AI’s most immediate application for patient care is to help humans pore over digital pictures — such as diagnostic images and pathology slides. These are promising tools with the potential to significantly augment a human expert’s perception, stamina, and efficiency. But, on the whole, they are still being fine-tuned.
“Machine learning is very good at what you’ve taught it,” Larry Norton, MD, Medical Director of MSK’s Evelyn H. Lauder Breast Center, told Good Morning America during a segment on the increasing use of AI to help radiologists detect breast cancer. “But when machines see something they have no experience with, they’re not very good at identifying it.”
And while AI technology is getting better all the time, it is not yet considered the standard of care, Dr. Norton notes. “A skillful radiologist is still your best partner,” he says. “And your best protection is getting screened — about half of people who should be getting annual mammograms are not getting them.”
What’s critical, Dr. Pe’er says, is for experts to work together on each type of clinical task. “There are cases when the AI can perform much better than a pathologist alone, but this can only happen with the right training,” she says.
Enlisting AI in Cancer Research
Meanwhile, AI has had a quiet and notable role in bioscience research for years, decades even, Dr. Shah notes.
For example, Dr. Shah and MSK pathologist Jennifer Sauter, MD, were co-senior authors of a recent study that used AI to combine data from patients’ digital pathology slides and CT scans to better predict immunotherapy outcomes. Real-world data was used to teach the program to find patterns that could predict whether a given person’s lung cancer would be likely to respond well to immunotherapy.
Immunotherapy, of course, has been revolutionary for many patients, especially those with lung cancer — but it doesn’t work for a large number of people. So researchers continue to look for ways to predict who will be likely to benefit from immunotherapy, as well as for ways to make treatment work better for more people.

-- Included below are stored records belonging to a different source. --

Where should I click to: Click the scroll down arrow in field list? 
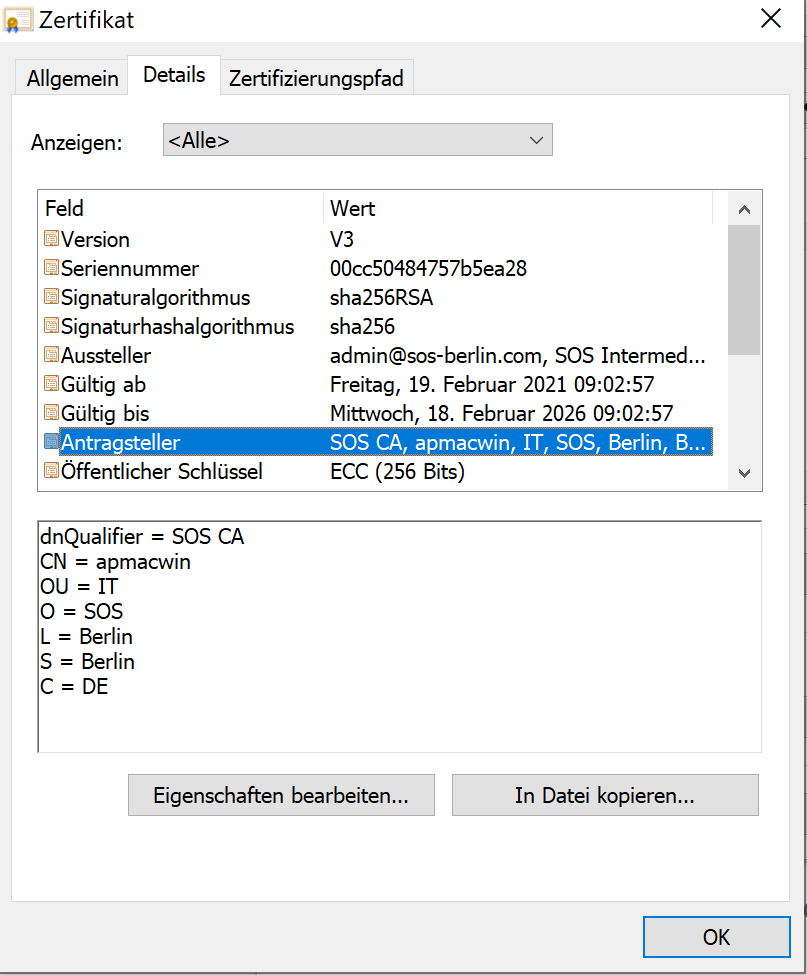point(744,473)
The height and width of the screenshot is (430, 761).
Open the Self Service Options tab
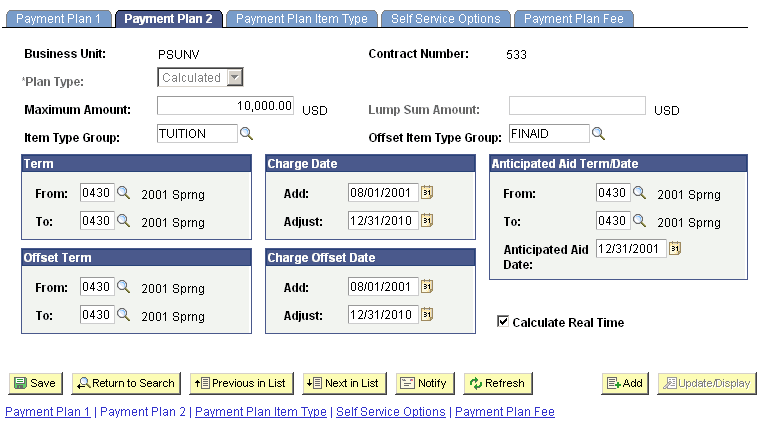pyautogui.click(x=446, y=18)
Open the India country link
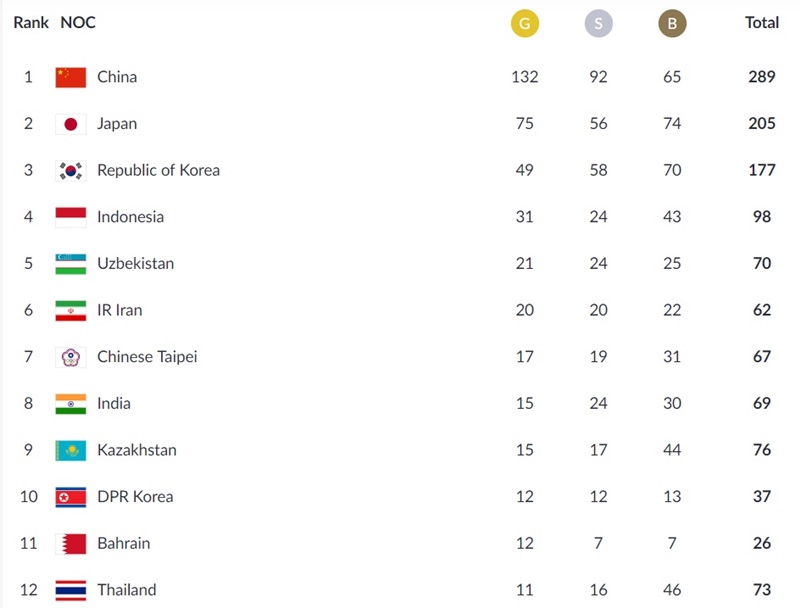The image size is (800, 608). point(114,403)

“Our method outperformed standard-of-care approaches considerably by combining different sources of data,” Dr. Shah says. “And this type of expert-guided machine-learning approach holds a lot of promise for improving our ability to provide personalized care.”

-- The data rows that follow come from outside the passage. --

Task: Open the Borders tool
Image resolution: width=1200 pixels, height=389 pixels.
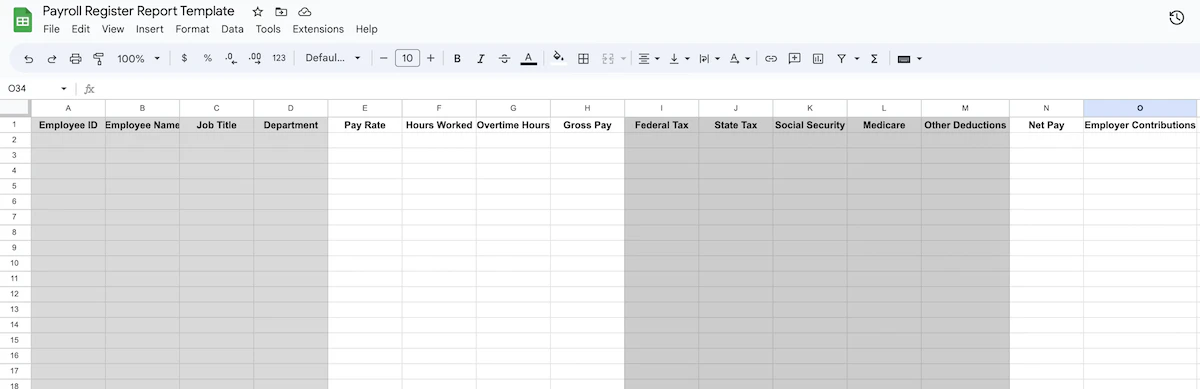Action: pyautogui.click(x=584, y=59)
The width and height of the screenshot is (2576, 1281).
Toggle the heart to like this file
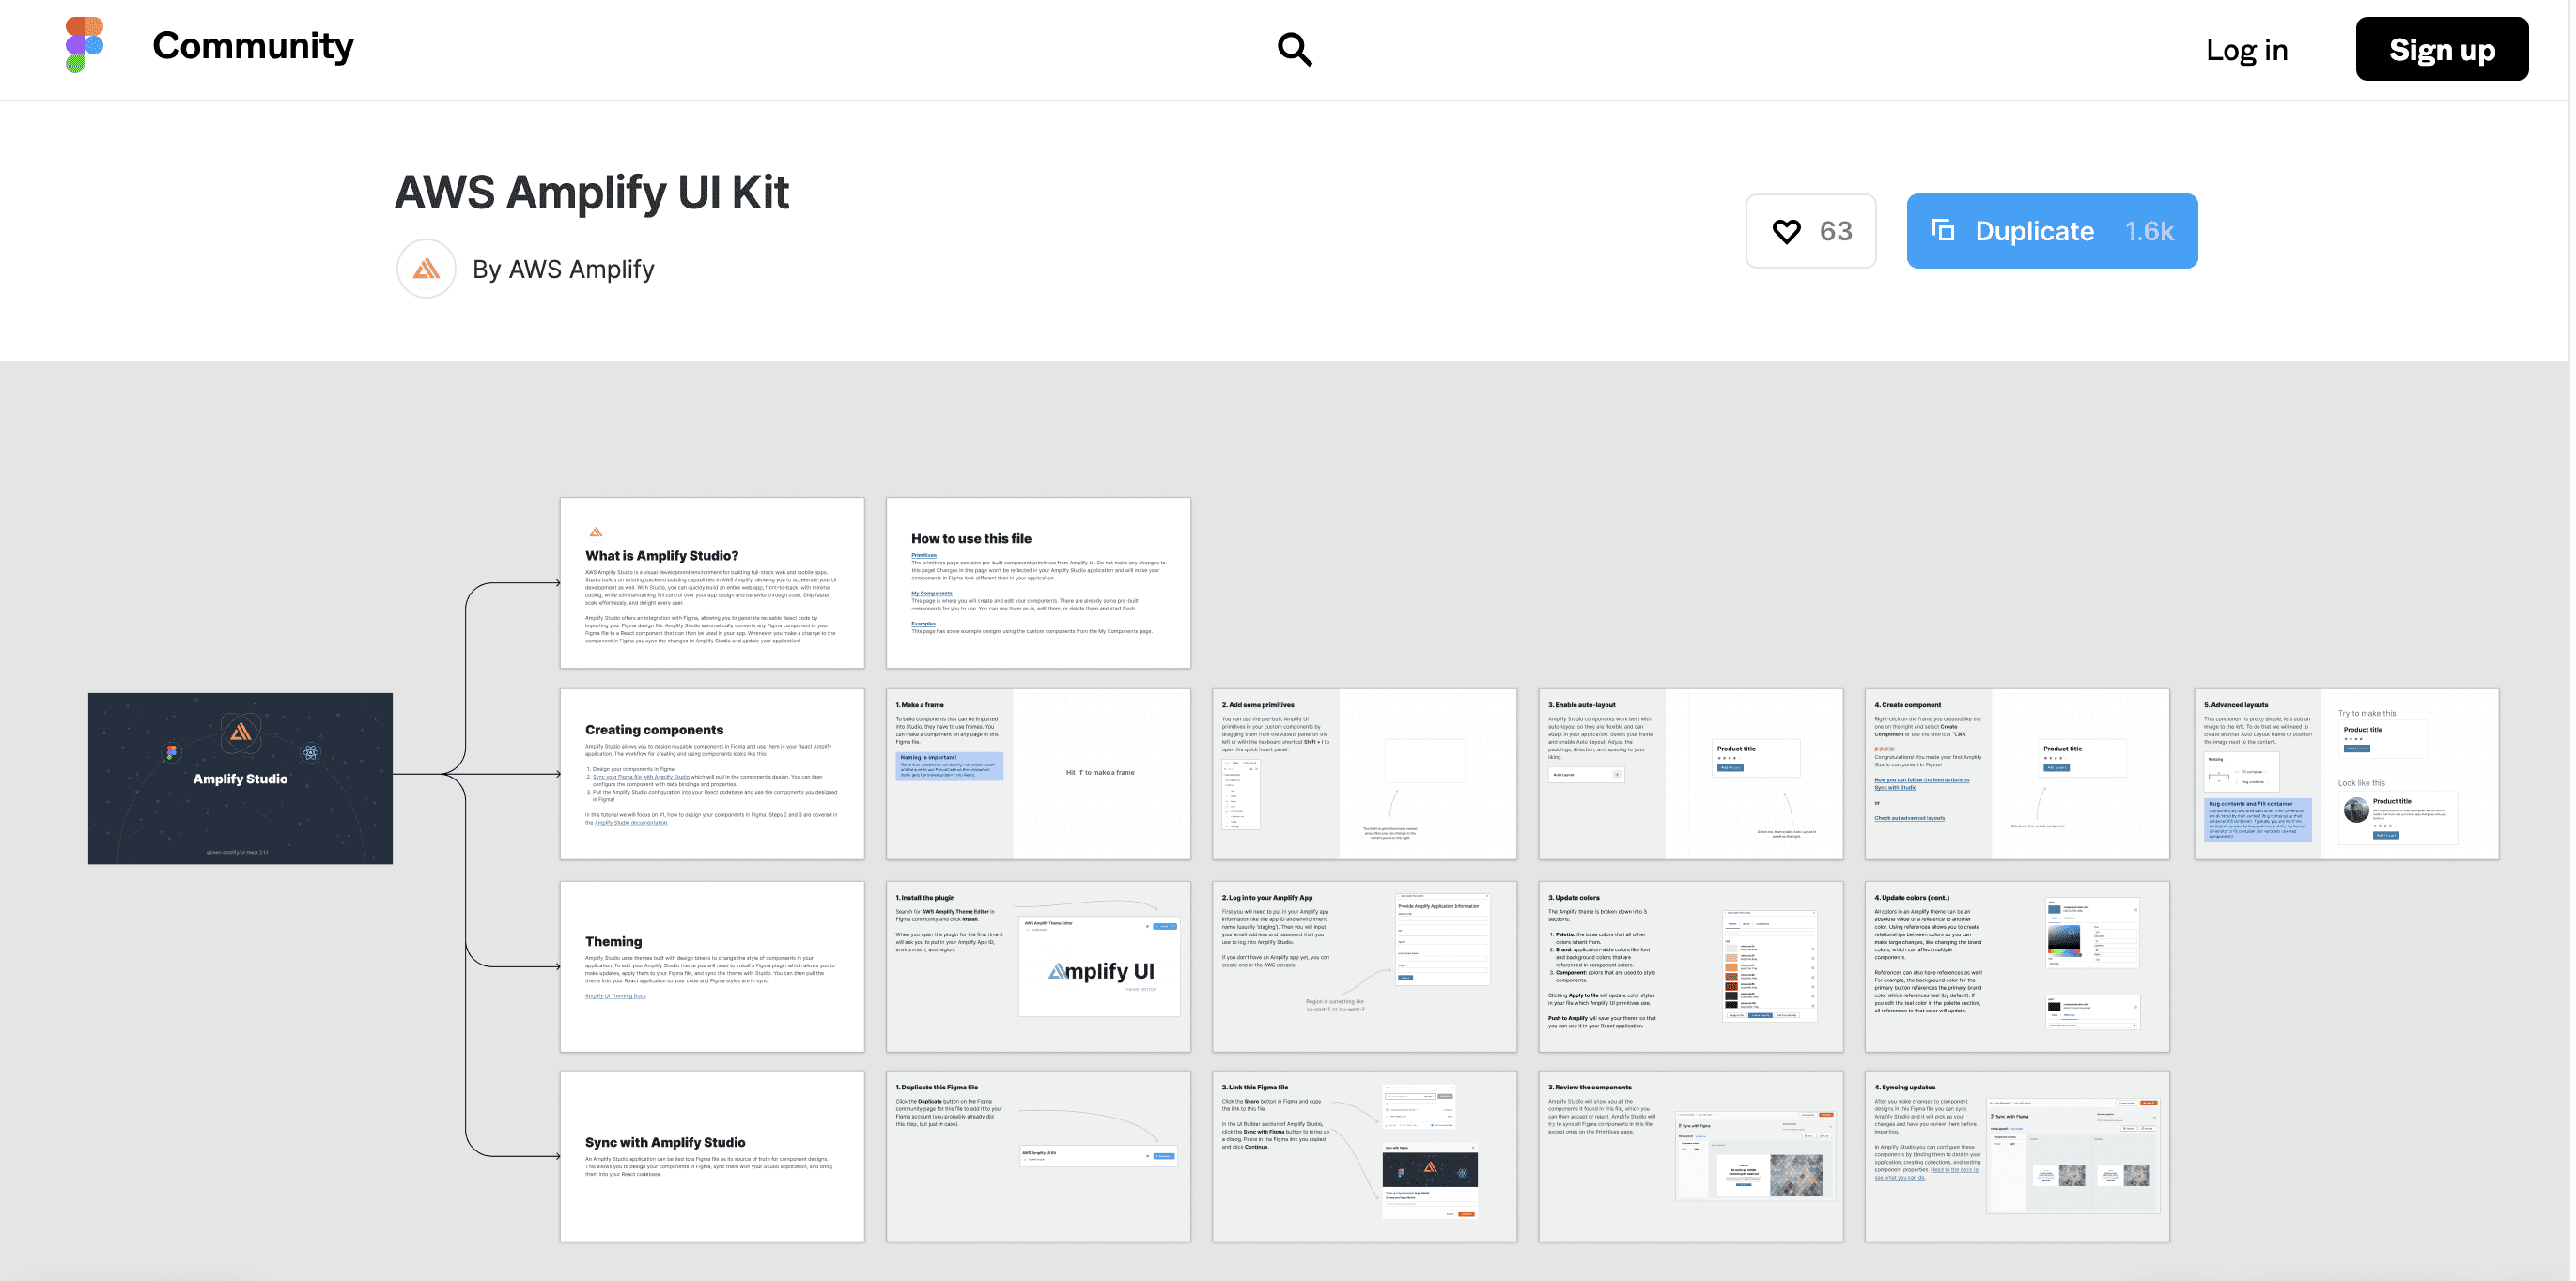pos(1785,230)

Meanwhile, Dr. Pe’er points to a collaboration with neuro-oncologist Adrienne Boire, MD, PhD, where computational methods helped figure out how cancer cells survive in the barren environment of the cerebrospinal fluid.
Using single-cell RNA sequencing — which requires high-octane math and statistics to sort through huge quantities of data about gene activity across tumor cells — the researchers were able to show that iron-hungry cancer cells reprogram themselves to gobble up all the nearby iron. The discovery suggested a new treatment approach, and the findings formed the basis for a phase 1 clinical trial that launched in 2022.
“Oftentimes, there are so many factors and data points that come into play in biology, it’s well beyond our human ability to perceive meaningful patterns,” Dr. Pe’er says. “Still, it takes both computational and biological expertise to frame the questions in the right way for a computer to find sensible and actionable patterns. And as computational cancer researchers, that’s our craft.”
Dr. Boire holds the Geoffrey Beene Junior Faculty Chair. Dr. Norton holds the Norna S. Sarofim Chair in Clinical Oncology. Dr. Pe’er holds the Alan and Sandra Gerry Endowed Chair. Dr. Shah holds the Nicholls-Biondi Chair.